Ogham stone, Gowran, Co. Kilkenny
Co. Kilkenny |
Stone Monuments
An early medieval standing stone, inscribed in one of Ireland's oldest writing systems, spent centuries buried beneath the floor of a church, repurposed as mere building rubble.
It only came to light in 1827, when the chancel of the medieval parish church of St Mary's in Gowran, County Kilkenny, was demolished to make way for a new Church of Ireland building. Whoever laid those foundations had simply slotted the stone in among the other material, face down or sideways, with no apparent concern for what was written on it.
Ogham is an alphabet used primarily between roughly the fourth and seventh centuries, in which letters are rendered as groups of strokes cut along the edge of a stone. The Gowran stone, standing just over one and a half metres tall, carries its inscription along two edges, running upward on both.
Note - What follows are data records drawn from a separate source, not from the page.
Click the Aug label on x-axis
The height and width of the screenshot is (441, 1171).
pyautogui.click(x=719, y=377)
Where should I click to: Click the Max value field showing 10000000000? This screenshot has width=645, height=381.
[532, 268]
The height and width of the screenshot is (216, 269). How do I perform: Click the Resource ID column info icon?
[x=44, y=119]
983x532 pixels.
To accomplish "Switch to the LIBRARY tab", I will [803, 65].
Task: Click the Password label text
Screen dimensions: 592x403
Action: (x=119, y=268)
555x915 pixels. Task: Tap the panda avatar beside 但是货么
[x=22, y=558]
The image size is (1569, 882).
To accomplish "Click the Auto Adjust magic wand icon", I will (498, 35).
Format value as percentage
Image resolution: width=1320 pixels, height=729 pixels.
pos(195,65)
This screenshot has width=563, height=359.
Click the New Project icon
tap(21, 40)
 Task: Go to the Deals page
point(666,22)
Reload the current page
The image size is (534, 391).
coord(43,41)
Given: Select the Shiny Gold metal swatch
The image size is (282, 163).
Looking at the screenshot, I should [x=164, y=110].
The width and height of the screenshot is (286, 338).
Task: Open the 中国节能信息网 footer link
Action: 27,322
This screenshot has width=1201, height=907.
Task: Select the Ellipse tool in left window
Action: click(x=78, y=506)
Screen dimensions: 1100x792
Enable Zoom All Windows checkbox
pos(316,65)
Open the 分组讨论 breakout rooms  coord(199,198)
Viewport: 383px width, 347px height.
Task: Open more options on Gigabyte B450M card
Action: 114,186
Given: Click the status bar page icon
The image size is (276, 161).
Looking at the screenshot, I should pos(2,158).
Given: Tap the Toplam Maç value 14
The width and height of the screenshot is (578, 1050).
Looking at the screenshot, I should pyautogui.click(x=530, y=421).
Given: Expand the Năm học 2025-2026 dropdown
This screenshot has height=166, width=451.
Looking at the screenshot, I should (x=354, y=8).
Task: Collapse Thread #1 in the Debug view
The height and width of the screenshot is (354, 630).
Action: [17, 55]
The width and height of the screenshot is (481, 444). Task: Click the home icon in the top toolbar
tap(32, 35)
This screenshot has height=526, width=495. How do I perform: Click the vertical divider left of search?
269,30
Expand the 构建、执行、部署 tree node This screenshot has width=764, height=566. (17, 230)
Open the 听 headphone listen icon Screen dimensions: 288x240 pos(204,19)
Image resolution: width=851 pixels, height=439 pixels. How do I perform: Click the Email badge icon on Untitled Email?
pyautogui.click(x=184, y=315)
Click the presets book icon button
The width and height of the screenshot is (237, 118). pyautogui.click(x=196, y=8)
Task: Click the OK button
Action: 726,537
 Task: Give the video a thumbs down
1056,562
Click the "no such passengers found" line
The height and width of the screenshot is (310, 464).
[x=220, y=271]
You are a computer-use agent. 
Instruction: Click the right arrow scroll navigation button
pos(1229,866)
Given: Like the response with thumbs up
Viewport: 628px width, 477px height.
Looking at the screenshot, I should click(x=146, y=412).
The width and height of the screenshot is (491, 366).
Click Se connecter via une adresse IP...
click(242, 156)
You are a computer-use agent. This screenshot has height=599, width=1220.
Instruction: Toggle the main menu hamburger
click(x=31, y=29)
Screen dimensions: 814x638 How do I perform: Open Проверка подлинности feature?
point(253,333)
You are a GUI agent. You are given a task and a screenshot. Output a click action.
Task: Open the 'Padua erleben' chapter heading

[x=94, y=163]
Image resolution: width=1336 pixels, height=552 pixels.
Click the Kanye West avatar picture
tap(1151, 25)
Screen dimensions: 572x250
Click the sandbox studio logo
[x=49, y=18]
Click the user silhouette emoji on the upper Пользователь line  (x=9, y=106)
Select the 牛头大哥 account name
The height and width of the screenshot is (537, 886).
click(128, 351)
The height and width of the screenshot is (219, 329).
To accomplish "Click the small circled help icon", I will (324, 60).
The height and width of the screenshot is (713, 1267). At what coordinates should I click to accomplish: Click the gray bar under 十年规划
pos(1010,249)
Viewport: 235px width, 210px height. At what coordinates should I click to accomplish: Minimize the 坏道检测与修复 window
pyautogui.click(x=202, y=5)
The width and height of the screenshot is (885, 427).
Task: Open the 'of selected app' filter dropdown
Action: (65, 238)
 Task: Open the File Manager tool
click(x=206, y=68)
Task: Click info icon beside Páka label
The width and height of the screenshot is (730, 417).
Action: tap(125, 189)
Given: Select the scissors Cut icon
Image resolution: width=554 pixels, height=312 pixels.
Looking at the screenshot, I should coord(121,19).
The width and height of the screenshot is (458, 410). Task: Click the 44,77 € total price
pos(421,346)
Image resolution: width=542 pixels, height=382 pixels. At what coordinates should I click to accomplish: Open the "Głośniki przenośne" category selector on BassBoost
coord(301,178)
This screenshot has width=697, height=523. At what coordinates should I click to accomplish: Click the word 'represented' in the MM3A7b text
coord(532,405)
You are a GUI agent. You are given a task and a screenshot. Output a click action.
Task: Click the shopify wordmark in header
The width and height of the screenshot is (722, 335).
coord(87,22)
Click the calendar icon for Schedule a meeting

Despite some chipping, the text is in reasonably good condition. A large cross potent, a cross whose four arms each end in a T-shape, was also cut into what was originally the base of the inscribed face, though whoever carved it did so at a slight angle. Scholars have read the inscription as recording a name in the standard ogham formula of ancestry: something close to MAQI-ERACIAS MAQI DIMAQA MUCO, meaning roughly "son of Eracias, son of Dimaqa, of the tribe of...", with the final portion lost to damage. The reading was worked out by R.A.S. Macalister in 1945 and later revised slightly by Damian McManus in 1997, with both versions leaving portions in brackets to indicate letters that are uncertain or missing.
The stone is currently on display inside the former Church of Ireland building in Gowran, which gives it a quietly layered setting: an object that predates Christianity by several centuries, later carved with a Christian symbol, then buried inside a medieval church, and now housed in a nineteenth-century one.